:: 与えられた課題 A ::
「Smolt」の本桜鱒についての文章の中で、生産体系ができあがる過程で世話になった相手として挙げられているものをすべて列挙してください。

:: ページ抜粋 ::
= = = =

大きな痛手となるような事件もありましたが、それからもめげずに商品開発は続けられ、最近ではクラウドファンディングも成功させた「Smolt」の本桜鱒。

この背景には、多くの困難を乗り越えた人の努力がありました。

たくさんの苦労や失敗の積み重ねで、現在の「Smolt」の生産体系は出来上がっています。
その過程で地域の水産事業者、行政の方、流通の方、料理人の方などのたくさんの人にお世話になりました。
もちろん生産についての研究、味についての研究、いずれもまだまだ試行錯誤を重ねている最中です。
解決すべき課題も多いですが、その研究こそが「Smolt」の原動力です。

「美味しい魚を魚として、いろいろな食べ方でいつまでも食べていく。皆が魚食を楽しめるようにすること」

「Smolt」の掲げるビジョンに近付いて行けるように、これからも努力を重ねていきます。

いかがでしたか? 多くのメディアにも取り上げられ、プロの料理人にも認められた「Smolt」ですが、その本桜鱒を育てる研究の裏にどんな苦労があったかのご紹介でした。
そんな数々の研鑽の果てに生まれた本桜鱒、興味があればぜひ一度召し上がってみてはいかがでしょう?

= = = =

:: 保存済みエントリ ::

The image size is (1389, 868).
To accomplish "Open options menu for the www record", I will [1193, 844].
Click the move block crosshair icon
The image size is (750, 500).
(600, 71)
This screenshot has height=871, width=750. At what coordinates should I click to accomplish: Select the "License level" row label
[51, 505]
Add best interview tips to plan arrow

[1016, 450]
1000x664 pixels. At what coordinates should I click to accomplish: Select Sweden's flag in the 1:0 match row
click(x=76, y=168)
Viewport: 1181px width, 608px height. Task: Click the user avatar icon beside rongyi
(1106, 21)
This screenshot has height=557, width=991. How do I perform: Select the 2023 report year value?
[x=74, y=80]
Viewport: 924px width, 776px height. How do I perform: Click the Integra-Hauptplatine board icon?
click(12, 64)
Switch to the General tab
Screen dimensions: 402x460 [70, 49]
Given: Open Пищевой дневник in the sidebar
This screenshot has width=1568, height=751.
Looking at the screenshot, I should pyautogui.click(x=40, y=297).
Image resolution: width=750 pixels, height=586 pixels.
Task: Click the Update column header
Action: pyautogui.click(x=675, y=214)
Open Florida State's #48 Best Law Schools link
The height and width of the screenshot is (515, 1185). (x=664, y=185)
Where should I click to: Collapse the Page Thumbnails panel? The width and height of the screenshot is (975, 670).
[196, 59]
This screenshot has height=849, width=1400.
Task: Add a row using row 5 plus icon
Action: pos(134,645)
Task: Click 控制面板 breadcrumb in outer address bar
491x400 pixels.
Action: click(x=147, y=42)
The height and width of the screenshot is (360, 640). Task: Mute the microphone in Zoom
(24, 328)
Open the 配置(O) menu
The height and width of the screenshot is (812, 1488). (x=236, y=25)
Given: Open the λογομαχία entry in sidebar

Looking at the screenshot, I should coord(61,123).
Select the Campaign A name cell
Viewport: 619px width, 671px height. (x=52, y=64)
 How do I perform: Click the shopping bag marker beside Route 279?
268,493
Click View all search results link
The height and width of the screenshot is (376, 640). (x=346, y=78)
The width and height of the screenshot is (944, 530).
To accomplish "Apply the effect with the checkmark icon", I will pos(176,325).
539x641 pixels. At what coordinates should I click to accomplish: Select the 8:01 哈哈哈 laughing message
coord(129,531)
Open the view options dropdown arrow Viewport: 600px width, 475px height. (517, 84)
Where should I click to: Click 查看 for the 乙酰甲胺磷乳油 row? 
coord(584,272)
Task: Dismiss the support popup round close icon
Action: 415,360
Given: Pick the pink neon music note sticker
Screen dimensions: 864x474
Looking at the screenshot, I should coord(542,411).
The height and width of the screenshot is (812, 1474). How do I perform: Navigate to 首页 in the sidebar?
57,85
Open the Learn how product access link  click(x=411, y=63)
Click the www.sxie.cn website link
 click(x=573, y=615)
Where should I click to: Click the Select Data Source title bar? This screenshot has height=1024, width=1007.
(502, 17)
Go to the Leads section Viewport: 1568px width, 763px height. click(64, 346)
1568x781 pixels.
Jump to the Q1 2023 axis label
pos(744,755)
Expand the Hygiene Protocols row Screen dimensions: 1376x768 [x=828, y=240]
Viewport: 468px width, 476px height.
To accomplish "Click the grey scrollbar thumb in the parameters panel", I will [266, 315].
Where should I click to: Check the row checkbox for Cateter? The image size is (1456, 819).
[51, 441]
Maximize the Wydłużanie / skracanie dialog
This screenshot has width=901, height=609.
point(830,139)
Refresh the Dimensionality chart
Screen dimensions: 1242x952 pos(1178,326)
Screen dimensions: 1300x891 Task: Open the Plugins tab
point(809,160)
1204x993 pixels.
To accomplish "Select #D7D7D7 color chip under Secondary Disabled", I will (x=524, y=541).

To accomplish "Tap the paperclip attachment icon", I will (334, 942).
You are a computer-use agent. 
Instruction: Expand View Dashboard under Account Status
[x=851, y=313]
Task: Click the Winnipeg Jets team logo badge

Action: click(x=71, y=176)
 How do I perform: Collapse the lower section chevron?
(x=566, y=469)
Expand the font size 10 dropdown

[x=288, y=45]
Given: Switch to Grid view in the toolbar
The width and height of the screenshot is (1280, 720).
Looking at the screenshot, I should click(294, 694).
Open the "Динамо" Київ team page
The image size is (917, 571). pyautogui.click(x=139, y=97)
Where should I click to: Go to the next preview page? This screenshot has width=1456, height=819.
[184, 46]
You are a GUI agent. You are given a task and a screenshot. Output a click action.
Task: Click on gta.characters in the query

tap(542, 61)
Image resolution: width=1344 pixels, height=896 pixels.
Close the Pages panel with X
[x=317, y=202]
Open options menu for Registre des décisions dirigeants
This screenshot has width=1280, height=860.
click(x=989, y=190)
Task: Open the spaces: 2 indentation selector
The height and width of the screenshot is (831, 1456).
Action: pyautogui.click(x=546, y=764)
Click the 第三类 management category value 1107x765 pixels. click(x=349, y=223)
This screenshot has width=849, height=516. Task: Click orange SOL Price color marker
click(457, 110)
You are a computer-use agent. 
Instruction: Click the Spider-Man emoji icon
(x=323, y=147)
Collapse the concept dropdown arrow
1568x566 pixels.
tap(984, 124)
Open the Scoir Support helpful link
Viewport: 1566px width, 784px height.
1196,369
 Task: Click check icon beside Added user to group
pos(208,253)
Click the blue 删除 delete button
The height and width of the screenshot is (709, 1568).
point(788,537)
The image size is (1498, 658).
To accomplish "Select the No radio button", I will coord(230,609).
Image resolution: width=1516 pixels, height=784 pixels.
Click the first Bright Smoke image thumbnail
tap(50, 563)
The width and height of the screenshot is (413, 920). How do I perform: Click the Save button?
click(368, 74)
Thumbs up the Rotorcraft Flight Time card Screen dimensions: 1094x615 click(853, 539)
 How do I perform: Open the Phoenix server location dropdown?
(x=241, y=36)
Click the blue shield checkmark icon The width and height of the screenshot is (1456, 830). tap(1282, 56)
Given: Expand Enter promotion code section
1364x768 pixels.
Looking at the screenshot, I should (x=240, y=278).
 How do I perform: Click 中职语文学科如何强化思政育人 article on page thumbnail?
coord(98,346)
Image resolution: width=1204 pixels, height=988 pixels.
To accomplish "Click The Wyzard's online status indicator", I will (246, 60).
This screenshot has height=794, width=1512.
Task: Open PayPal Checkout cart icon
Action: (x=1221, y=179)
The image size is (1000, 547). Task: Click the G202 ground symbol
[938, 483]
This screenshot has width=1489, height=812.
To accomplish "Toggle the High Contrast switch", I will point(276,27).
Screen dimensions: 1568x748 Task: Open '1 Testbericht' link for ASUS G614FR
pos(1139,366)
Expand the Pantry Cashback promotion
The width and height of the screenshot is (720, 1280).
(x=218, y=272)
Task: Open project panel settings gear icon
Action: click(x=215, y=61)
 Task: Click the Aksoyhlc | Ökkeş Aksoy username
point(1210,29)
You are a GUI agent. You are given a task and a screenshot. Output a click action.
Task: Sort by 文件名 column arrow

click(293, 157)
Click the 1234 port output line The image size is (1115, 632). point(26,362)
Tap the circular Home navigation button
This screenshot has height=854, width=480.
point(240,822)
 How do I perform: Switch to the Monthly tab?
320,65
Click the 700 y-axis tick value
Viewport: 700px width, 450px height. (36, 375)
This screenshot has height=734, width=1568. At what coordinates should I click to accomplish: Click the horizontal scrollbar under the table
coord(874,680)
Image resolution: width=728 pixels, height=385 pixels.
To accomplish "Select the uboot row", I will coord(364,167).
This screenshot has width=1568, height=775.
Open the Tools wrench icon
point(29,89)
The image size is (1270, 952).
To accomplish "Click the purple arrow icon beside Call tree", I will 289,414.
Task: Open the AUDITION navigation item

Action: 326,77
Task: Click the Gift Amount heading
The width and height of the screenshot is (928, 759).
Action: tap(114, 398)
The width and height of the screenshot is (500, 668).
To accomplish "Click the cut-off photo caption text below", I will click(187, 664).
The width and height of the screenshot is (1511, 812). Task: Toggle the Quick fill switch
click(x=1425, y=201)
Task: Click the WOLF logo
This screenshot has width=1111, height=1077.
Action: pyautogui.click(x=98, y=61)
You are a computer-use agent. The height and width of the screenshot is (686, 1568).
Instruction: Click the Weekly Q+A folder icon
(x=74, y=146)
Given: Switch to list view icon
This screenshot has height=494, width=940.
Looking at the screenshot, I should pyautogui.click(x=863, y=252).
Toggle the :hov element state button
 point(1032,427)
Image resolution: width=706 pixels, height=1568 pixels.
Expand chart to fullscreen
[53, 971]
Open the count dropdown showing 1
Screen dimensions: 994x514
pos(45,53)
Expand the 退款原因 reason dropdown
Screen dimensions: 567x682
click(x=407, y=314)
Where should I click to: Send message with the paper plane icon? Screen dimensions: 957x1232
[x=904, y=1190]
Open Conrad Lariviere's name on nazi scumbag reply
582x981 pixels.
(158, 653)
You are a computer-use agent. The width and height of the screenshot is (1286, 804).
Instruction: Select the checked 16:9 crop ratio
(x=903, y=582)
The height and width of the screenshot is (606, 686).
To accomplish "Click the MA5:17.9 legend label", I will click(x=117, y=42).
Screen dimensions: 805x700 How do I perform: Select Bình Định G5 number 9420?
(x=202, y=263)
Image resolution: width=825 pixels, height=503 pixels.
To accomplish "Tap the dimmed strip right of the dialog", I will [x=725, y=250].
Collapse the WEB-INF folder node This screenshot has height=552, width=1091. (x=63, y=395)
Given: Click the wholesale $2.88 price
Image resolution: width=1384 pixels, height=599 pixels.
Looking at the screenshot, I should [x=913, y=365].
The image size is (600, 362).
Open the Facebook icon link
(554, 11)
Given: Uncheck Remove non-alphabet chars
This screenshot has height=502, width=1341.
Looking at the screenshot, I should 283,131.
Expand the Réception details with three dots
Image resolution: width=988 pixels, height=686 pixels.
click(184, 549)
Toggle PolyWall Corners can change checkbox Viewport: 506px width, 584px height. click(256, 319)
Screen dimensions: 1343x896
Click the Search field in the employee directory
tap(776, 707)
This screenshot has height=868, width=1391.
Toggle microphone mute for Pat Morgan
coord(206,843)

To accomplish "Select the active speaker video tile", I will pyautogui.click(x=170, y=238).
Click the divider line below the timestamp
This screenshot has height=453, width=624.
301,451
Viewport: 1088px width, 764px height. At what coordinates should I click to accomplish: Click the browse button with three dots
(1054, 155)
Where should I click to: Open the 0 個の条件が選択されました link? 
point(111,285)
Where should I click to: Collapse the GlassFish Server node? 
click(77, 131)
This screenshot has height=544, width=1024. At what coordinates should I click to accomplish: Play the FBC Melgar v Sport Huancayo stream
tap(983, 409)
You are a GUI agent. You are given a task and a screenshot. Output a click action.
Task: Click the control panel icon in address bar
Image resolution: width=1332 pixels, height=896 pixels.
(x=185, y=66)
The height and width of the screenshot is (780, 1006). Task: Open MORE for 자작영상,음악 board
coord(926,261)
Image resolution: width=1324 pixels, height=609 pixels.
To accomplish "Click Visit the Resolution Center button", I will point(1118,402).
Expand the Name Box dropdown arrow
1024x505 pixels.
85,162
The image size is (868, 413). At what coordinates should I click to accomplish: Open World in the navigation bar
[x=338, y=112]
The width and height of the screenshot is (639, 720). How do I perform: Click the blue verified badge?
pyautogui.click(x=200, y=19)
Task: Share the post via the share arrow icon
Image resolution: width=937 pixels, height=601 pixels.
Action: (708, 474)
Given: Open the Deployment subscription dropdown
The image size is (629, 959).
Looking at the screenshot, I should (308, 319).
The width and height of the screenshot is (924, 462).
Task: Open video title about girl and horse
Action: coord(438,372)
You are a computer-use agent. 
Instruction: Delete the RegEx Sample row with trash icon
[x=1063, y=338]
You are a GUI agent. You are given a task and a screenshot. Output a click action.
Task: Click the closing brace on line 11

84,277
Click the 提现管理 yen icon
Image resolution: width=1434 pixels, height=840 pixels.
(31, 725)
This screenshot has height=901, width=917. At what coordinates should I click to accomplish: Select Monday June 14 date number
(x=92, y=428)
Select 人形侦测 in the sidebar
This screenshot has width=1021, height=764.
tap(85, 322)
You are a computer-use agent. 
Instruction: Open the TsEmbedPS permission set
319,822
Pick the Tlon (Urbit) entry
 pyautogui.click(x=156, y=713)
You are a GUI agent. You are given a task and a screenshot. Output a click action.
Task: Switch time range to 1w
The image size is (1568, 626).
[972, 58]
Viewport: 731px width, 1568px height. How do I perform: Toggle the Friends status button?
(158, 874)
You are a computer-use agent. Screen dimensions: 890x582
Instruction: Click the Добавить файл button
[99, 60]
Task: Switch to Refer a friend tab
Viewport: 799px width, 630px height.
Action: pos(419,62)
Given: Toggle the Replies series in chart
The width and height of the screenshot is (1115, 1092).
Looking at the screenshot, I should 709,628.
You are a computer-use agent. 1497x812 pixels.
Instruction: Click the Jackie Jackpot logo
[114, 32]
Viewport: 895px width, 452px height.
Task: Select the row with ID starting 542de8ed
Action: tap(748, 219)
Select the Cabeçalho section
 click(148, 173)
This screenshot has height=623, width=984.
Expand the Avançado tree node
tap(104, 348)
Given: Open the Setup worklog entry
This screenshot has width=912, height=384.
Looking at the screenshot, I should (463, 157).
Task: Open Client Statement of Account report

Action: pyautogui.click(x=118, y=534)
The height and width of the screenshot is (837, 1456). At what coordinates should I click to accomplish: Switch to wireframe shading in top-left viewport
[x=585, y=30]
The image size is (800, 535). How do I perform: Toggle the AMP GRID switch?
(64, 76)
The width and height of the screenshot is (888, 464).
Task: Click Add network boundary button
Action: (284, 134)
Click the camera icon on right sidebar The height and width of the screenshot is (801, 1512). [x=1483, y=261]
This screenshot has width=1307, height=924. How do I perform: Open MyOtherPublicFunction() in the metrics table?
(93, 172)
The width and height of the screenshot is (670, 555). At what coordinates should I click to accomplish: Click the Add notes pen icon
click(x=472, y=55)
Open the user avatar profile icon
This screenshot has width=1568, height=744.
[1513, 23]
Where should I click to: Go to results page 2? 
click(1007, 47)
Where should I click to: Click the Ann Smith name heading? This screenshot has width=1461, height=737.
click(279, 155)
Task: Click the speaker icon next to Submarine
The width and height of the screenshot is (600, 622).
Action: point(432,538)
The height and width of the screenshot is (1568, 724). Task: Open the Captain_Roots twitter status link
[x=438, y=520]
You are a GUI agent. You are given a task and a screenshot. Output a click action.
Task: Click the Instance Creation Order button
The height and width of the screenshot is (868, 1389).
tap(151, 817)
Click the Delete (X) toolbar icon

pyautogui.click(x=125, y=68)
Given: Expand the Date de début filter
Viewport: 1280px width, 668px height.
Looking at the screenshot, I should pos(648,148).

= = = =

:: 与えられた課題 B ::
上記のエントリについて、「Where should I click to: Collapse the Page」を含む行に始まり、「The height and width of the screenshot is (812, 1488).」を含む行までを、両端の行も含めて一字一句変えずに書き写してください。

:: 出力全文 A ::
地域の水産事業者、行政の方、流通の方、料理人の方

:: 出力全文 B ::
Where should I click to: Collapse the Page Thumbnails panel? The width and height of the screenshot is (975, 670).
[196, 59]
This screenshot has height=849, width=1400.
Task: Add a row using row 5 plus icon
Action: pos(134,645)
Task: Click 控制面板 breadcrumb in outer address bar
491x400 pixels.
Action: click(x=147, y=42)
The height and width of the screenshot is (360, 640). Task: Mute the microphone in Zoom
(24, 328)
Open the 配置(O) menu
The height and width of the screenshot is (812, 1488). (x=236, y=25)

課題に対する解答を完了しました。